TASK INSTRUCTIONS: First find the line containing "Task: Toggle the" in the data, then set it down exactly along with every line after it, through the last.

DATASET CONTENT:
________________
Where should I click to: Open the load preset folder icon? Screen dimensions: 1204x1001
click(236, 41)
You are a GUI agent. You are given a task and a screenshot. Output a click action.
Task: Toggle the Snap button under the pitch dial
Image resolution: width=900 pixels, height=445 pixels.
________________
EXERCISE SOLUTION:
Task: Toggle the Snap button under the pitch dial
Image resolution: width=900 pixels, height=445 pixels.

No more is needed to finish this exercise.